In groups of two or three, they headed to a dilapidated ancestral temple in Nanxi township, Jinzhai county.
For decades, the ancient wooden structure had sheltered one of a number of teaching sites hidden deep in the Dabie Mountains on the border of Anhui, Hubei and Henan provinces.
On this pleasant day 30 years ago, a ribbon-cutting ceremony took place to inaugurate a new classroom building at Jinzhai County Hope Elementary School, the township's first proper educational facility.
Hundreds of students in school uniform sat in neat rows. Local officials and other speakers addressed the crowd in front of the two-story, reinforced concrete building. Red, yellow and pink flags tied to rails on the building fluttered in the breeze.

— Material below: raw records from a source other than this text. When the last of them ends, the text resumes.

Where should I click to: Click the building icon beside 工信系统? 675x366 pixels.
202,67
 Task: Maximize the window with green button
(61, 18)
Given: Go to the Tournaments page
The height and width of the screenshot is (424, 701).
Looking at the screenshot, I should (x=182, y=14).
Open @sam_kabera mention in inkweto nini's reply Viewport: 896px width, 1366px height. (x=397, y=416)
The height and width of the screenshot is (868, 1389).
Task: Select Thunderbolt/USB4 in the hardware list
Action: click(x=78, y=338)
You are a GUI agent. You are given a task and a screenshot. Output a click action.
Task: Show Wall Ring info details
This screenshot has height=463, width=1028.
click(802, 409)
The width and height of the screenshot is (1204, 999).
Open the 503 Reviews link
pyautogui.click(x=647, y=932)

The event might not have appeared to be a game-changer at the time, and neither did it attract much media attention.
However, in hindsight, it marked a turning point for China's underfunded rural schools, which in the 1980s and '90s were struggling with rising student dropout rates caused by rural poverty.
The school was the country's first rural educational institution named after Project Hope, a program endorsed by the central government. Some of the students received Hope Scholarships for about 200 yuan ($28 at today's exchange rate).